Prompt
The entries below are to be returned exactly. Include all of them.

Information shown
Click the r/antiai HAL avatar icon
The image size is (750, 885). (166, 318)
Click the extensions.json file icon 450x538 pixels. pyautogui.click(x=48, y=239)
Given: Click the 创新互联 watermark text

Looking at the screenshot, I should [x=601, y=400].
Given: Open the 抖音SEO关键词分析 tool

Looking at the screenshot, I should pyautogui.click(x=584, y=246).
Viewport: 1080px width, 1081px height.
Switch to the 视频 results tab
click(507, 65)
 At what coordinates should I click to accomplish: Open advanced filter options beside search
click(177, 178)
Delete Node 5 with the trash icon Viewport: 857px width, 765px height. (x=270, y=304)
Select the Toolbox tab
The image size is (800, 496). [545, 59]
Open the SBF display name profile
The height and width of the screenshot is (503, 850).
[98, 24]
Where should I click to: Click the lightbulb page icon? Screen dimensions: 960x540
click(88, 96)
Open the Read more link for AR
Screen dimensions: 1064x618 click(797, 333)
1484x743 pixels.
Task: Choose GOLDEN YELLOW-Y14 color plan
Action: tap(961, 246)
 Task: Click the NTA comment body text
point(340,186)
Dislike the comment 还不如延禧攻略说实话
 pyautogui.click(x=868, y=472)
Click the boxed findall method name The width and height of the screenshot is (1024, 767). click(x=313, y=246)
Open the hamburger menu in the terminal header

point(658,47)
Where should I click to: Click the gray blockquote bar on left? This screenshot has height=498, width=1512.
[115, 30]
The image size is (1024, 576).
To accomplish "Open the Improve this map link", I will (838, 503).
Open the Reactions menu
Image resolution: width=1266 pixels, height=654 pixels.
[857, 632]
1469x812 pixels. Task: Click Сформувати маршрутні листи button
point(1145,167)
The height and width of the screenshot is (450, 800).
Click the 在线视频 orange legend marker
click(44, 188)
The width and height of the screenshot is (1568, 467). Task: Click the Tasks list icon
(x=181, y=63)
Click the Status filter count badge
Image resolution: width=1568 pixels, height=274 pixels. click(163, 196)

Output for this exercise
Click the r/antiai HAL avatar icon
The image size is (750, 885). (166, 318)
Click the extensions.json file icon 450x538 pixels. pyautogui.click(x=48, y=239)
Given: Click the 创新互联 watermark text

Looking at the screenshot, I should [x=601, y=400].
Given: Open the 抖音SEO关键词分析 tool

Looking at the screenshot, I should pyautogui.click(x=584, y=246).
Viewport: 1080px width, 1081px height.
Switch to the 视频 results tab
click(507, 65)
 At what coordinates should I click to accomplish: Open advanced filter options beside search
click(177, 178)
Delete Node 5 with the trash icon Viewport: 857px width, 765px height. (x=270, y=304)
Select the Toolbox tab
The image size is (800, 496). [545, 59]
Open the SBF display name profile
The height and width of the screenshot is (503, 850).
[98, 24]
Where should I click to: Click the lightbulb page icon? Screen dimensions: 960x540
click(88, 96)
Open the Read more link for AR
Screen dimensions: 1064x618 click(797, 333)
1484x743 pixels.
Task: Choose GOLDEN YELLOW-Y14 color plan
Action: tap(961, 246)
 Task: Click the NTA comment body text
point(340,186)
Dislike the comment 还不如延禧攻略说实话
 pyautogui.click(x=868, y=472)
Click the boxed findall method name The width and height of the screenshot is (1024, 767). click(x=313, y=246)
Open the hamburger menu in the terminal header

point(658,47)
Where should I click to: Click the gray blockquote bar on left? This screenshot has height=498, width=1512.
[115, 30]
The image size is (1024, 576).
To accomplish "Open the Improve this map link", I will (838, 503).
Open the Reactions menu
Image resolution: width=1266 pixels, height=654 pixels.
[857, 632]
1469x812 pixels. Task: Click Сформувати маршрутні листи button
point(1145,167)
The height and width of the screenshot is (450, 800).
Click the 在线视频 orange legend marker
click(44, 188)
The width and height of the screenshot is (1568, 467). Task: Click the Tasks list icon
(x=181, y=63)
Click the Status filter count badge
Image resolution: width=1568 pixels, height=274 pixels. click(163, 196)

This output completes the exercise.